Document excerpt -
PR: FSFE welcomes greater user choice in browsers, warns that Free Software is excluded from interoperability

Matthias Kirschner mk at fsfe.org
Wed Dec 16 15:44:16 UTC 2009


We just published a PR [1] about: 

    FSFE welcomes greater user choice in browsers, warns that Free
    Software is excluded from interoperability

    Free Software Foundation Europe congratulates the European Commission on
    pushing Microsoft to give users greater choice between different
    browsers. "The selection screen will make users aware that they can make
    their own choices," says Karsten Gerloff, FSFE's President. "We are glad
    that FSFE has helped the Commission to put limits to Microsoft's desktop
    monopoly."
    
    The Commission announced today that it has settled its antitrust case
    against Microsoft regarding web browsers. FSFE participated in the case
    as an interested third party. "Microsoft has abused its dominant market
    position to push out competitors by tying its own browser to the Windows
    operating system," says Gerloff. "The company's continued refusal to
    comply with Open Standards [2]
    also means that many websites today are designed to work only with
    Internet Explorer, leaving users of other browsers at a disadvantage."
    
    == Interoperability ==
    
    The European Commission is also investigating the way Microsoft prevents
    competitors from interfacing with many of its desktop productivity
    programs. Microsoft has offered a unilateral commitment. Yet these
    promises are useless for Free Software developers, since they exclude
    commercial use of Microsoft's interoperability information.

Given data -
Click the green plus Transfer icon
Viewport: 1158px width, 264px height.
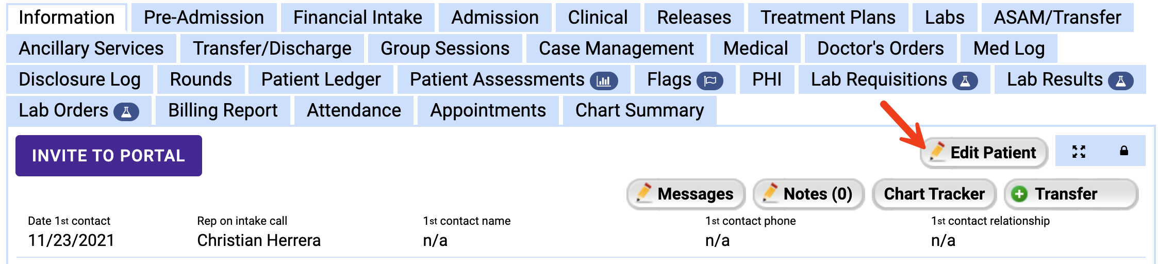coord(1019,194)
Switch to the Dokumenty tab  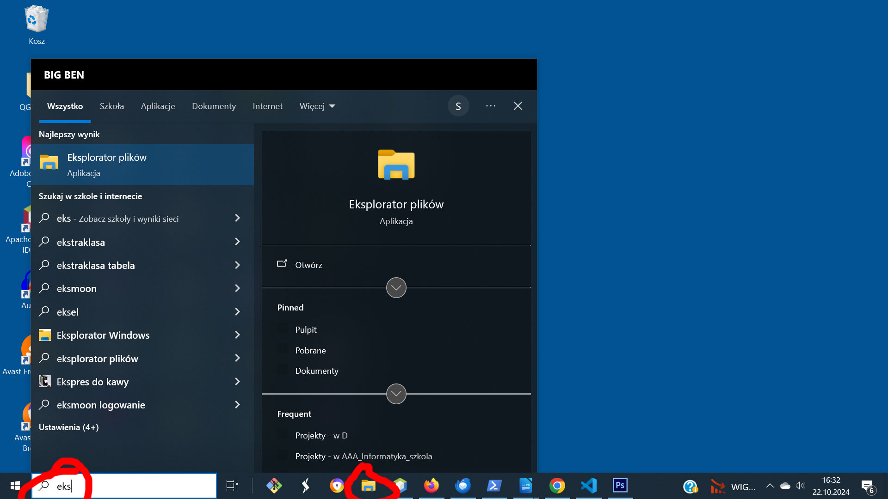[x=214, y=106]
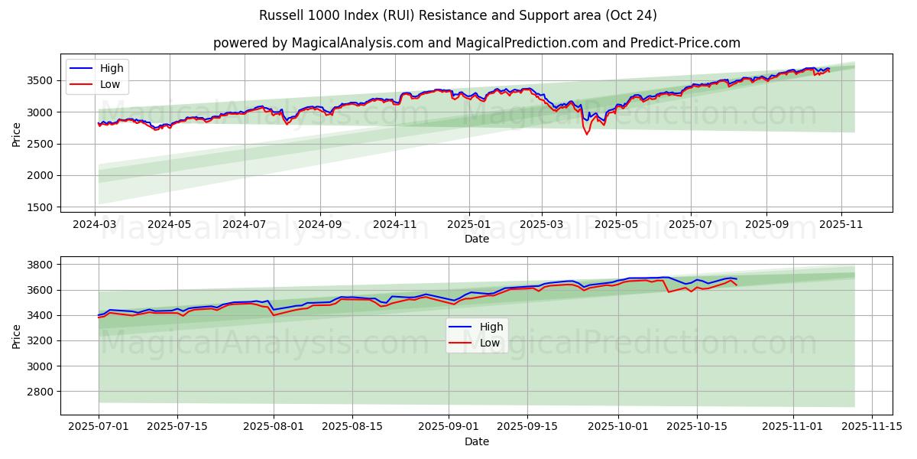The width and height of the screenshot is (917, 459).
Task: Click the top chart's Date axis label
Action: coord(476,239)
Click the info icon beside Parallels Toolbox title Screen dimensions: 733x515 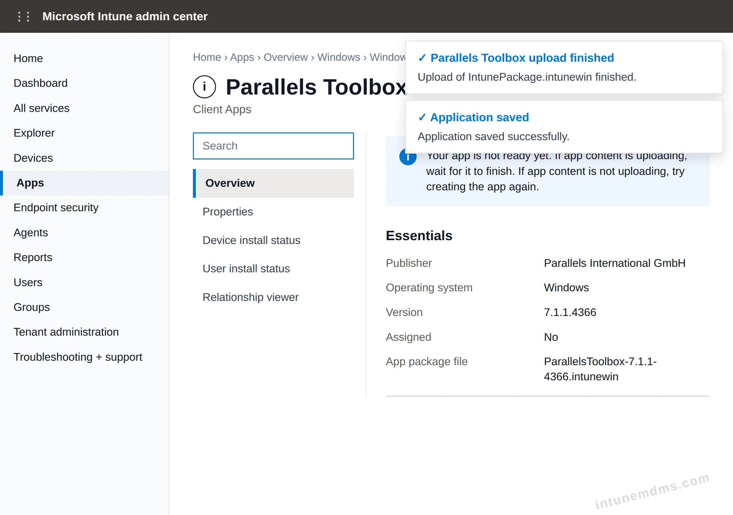pos(204,87)
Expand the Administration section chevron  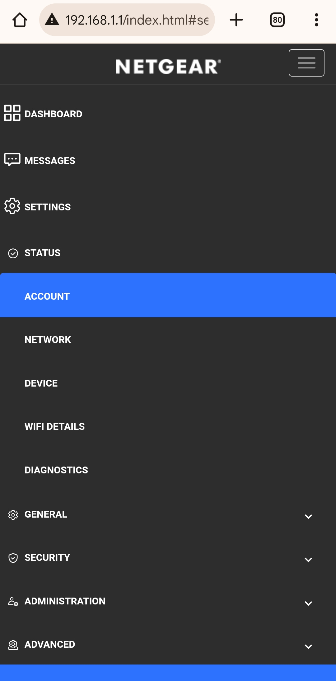coord(308,604)
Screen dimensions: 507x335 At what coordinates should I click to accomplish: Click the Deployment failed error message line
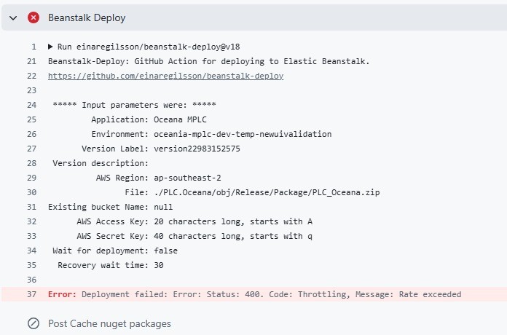point(254,294)
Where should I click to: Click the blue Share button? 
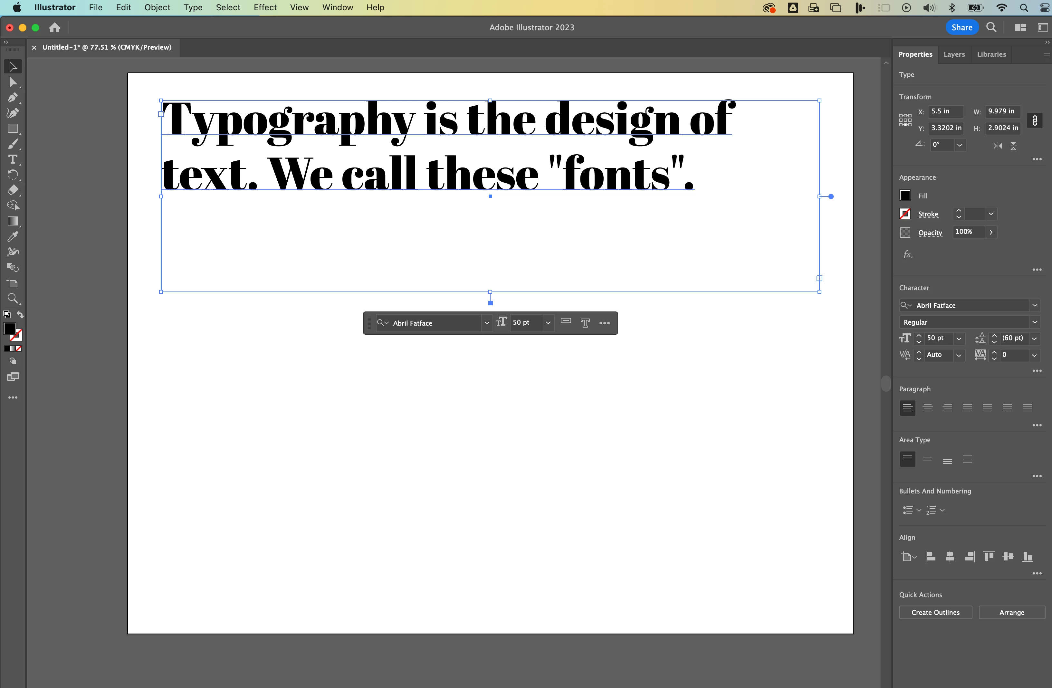(x=962, y=27)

Required task -
In the FSFE press release on browser choice, why are Microsoft's interoperability promises useless for Free Software developers?

Result for this task -
They exclude commercial use of Microsoft's interoperability information.